▸ WHAT YOU ARE ASKED TO DO
Transcribe the forum post on passing date bounds to a Spark JDBC read, starting at "java.lang.IllegalArgumentException: Timestamp format" and ending at "data Type ?".

10

I am trying to retrieve data from oracle using spark-sql-2.4.1 version. I tried to set the JdbcOptions as below :

    .option("lowerBound", "31-MAR-02");
    .option("upperBound", "01-MAY-19");
    .option("partitionColumn", "data_date");
    .option("numPartitions", 240);

But gives error :

    java.lang.IllegalArgumentException: Timestamp format must be yyyy-mm-dd hh:mm:ss[.fffffffff]
        at java.sql.Timestamp.valueOf(Timestamp.java:204)
        at org.apache.spark.sql.execution.datasources.jdbc.JDBCRelation$.toInternalBoundValue(JDBCRelation.scala:179)

Then tried as below

    .option("lowerBound", "2002-03-31"); //changed the date format
    .option("upperBound", "2019-05-02");
    .option("partitionColumn", "data_date"); 
    .option("numPartitions", 240);

Still no luck. So what is the correct way to pass the date as "lower/upperBound"? Is there a way to specify/set option parameter data Type ?

Part-2 Checked the options properly. they were overwritten in between before executing the query. So corrected it. ... now that error resolved.

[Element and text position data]
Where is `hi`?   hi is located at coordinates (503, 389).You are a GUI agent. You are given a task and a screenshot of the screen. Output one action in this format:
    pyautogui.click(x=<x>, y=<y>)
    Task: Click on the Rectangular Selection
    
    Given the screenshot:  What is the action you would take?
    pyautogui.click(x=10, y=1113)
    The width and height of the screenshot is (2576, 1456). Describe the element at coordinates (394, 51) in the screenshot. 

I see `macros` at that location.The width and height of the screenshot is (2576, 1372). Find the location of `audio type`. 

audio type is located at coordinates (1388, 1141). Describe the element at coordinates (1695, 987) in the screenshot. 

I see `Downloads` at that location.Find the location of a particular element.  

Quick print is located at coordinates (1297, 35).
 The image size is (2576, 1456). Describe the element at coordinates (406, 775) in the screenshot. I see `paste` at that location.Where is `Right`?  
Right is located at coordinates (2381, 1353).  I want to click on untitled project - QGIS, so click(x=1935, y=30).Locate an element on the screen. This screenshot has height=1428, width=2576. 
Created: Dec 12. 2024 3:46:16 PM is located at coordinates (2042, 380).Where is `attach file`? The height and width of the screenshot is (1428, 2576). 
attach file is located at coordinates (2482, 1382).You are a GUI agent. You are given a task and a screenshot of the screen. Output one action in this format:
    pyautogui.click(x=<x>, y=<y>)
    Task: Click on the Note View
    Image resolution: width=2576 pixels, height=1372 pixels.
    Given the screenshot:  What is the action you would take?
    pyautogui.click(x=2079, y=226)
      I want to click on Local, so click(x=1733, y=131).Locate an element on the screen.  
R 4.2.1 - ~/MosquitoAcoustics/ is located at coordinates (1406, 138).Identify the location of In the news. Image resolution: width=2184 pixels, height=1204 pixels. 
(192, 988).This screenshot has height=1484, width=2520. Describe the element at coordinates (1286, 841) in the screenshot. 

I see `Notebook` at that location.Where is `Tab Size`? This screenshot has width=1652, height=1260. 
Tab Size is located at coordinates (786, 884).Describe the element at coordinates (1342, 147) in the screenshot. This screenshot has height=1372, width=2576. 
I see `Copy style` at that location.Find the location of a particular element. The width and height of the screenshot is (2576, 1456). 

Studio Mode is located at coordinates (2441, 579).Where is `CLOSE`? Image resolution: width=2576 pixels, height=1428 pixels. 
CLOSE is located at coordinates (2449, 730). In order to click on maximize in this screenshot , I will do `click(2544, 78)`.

▸ FINISHED TASK
java.lang.IllegalArgumentException: Timestamp format must be yyyy-mm-dd hh:mm:ss[.fffffffff]
        at java.sql.Timestamp.valueOf(Timestamp.java:204)
        at org.apache.spark.sql.execution.datasources.jdbc.JDBCRelation$.toInternalBoundValue(JDBCRelation.scala:179)

Then tried as below

    .option("lowerBound", "2002-03-31"); //changed the date format
    .option("upperBound", "2019-05-02");
    .option("partitionColumn", "data_date"); 
    .option("numPartitions", 240);

Still no luck. So what is the correct way to pass the date as "lower/upperBound"? Is there a way to specify/set option parameter data Type ?